Reçete ya da tılsımlı çözüm yok
Biz korkularla yaşamıyor muyuz hâlâ... Bir zamanlar dış mihraklar korkusu, şimdilerde bölünme korkusu...
Korku iktidar olmaz, korku politikası belki biraz oy sağlıyor ama umut iktidar oluyor. AK Parti umudu çağrıştırıyor. Demokrasi açılımı önemli. Şehitlerimiz bizim için azizdir ama artık yeni şehitler olmasın. Dağlara, bayırlara birtakım kör inançlar yüzünden çıkıp yok olup gitmesin gençler.
Kürt Açılımı’nın içeriğinin doldurulmasına hızla ihtiyaç yok mu?
Reçete var mı, tılsımlı çözüm var mı? Yok. “Gelin konuşalım” diyoruz. CHP, MHP, ÖDP, DTP de gelsin konuşalım. 25 yıllık siyasi tarihin içinden gelen biriyim. “Hayır konuşmayız” şeklinde bir tavır sergiliyor muhalefet, bunu anlamak mümkün değil.
Bu demokrasiye geçiş süreci
Deniz Baykal’ı yakından tanıyorsunuz. Kürt açılımı konusundaki tavrını nasıl buluyorsunuz?
Sayın Baykal’ın parti içinde ve partiler arasında sürekli kriz, kavga yaratan, bir siyaset tarzı var. Siyasi hayatı CHP’de Ecevit’le, sonra Erdal İnönü’yle kavga... 1989’da Erdal Bey bugün söylediklerimize yakın şeyler söyledi. Baykal sürekli kriz üzerinden politika yaparak bizi köşeye sıkıştırmaya çalışıyor. Aslında bunda kendi de kaybeder, Türkiye de kaybeder.
Ya MHP?
MHP zaten toplumsal gerginlikler, milliyetçi çatışmalar üzerinden varlığını koruyan bir parti. Bu siyaset tarzlarının kişisel ve kurumsal olarak kullanma tarihi doldu. Toplum nasıl 2000’de iktidarını ve muhalefetini Meclis dışında bıraktıysa, bunları da dışarı çıkaracak. Soğuk Savaş’tan sonra yeni bir düzen kuruldu. Çatışmacı dönem bitti.

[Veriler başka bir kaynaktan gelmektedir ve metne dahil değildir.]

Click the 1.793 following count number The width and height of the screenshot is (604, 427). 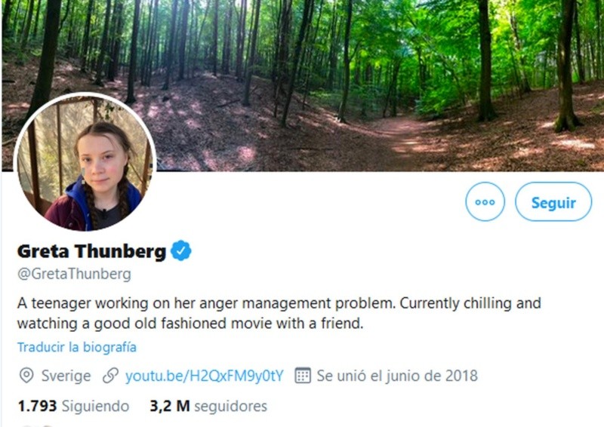point(37,406)
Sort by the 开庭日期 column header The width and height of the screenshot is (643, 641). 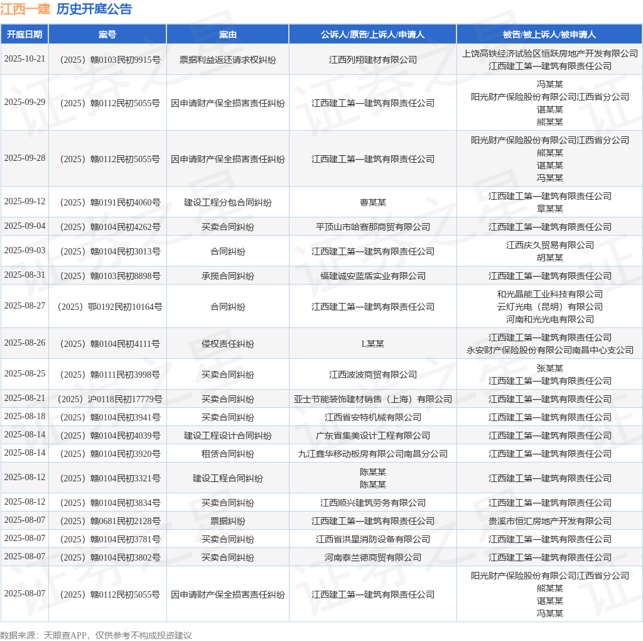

Dünya değişti, onlar aynı mı kaldı?
Amerika’da 40 yıl önce oy kullanması tartışmalı bir toplum kesiminden bir devlet başkanı var. Biz de etnik korkulardan vazgeçeceğiz. Türk siyaseti çok uzun süre korkular ve çatışma üzerine kuruldu. Komünist suçlaması, bölücülük suçlaması, şeriatçı suçlaması. 1990’larda dünya yeniden kuruldu. Komünizm kapitalizm kutuplaşması yıkıldı. Ülke olarak bunların bedelini ödüyoruz. Susurluk, şimdiki Ergenekon tartışmaları, Soğuk Savaş artıklarının tasviyesidir aslında. Halen süren süreç budur. O Soğuk Savaş kurumları ve zihniyeti 45-50 yıldır üniversitesine, askeriyesine, yargısına, emniyetine ahtapot gibi yerleşmişti.

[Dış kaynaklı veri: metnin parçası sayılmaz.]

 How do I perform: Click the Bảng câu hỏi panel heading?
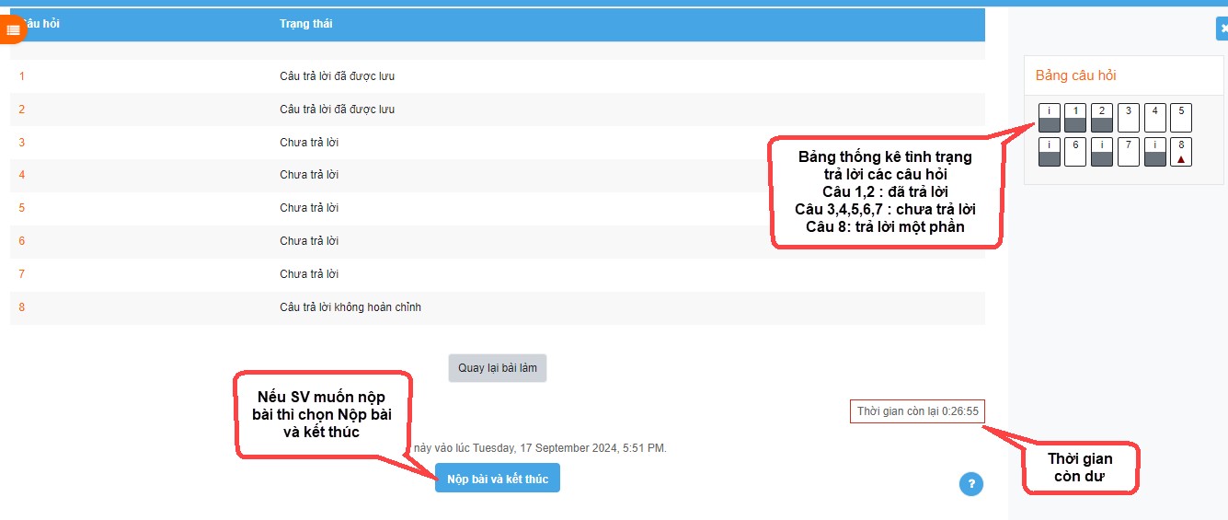tap(1075, 75)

Toplumsal dönüşüm mü yaşıyoruz?
Demokrasiye geçiş süreci bu. Çok partili rejimden çoğulcu demokrasiye geçiliyor. Çok parti olması demokrasi demek değil. Gerçekten farklı görüşlerde çok parti varsa o zaman bunu söyleyebiliriz. Anayasamız farklı görüşlerdeki partiyi yasaklamıştır. Herkes tek tip parti modeli içinde. Bunlar kırılıyor. Soğuk Savaş modeli çoğulcu demokrasiye karşı. Siyasi partilere de çöreklenmiş Soğuk Savaş kalıntıları var.
Hâlâ bilgisayar kullanmayan siyasetçi var
Baraj neden kaldırılmıyor o zaman? Herkesin temsili için önce seçim barajından vazgeçmek gerekmiyor mu?

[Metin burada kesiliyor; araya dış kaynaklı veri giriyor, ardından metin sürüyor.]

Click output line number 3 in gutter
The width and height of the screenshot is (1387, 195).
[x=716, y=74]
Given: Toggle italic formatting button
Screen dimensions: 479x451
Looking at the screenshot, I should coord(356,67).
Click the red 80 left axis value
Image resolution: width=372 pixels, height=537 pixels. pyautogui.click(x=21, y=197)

Baraj da düşmeli, milletvekilleri de daha demokratik biçimde seçilmeli. Ama bunların yanında da farklı fikirlerde partiler olmalı, farklı fikirlerin parlamentoda konuşulabilmesi lazım. Parlamentodaki partiler “Ben iktidar partisinin önerisini konuşmam” diyor. Konuşmadan siyaset yapılabilir mi? Namık Kemal 100 yıl önce, “Gerçekler fikirlerin çatışmasından çıkar” demiş
Şu anda toplumda bir gerilim var. Kutuplaşma var.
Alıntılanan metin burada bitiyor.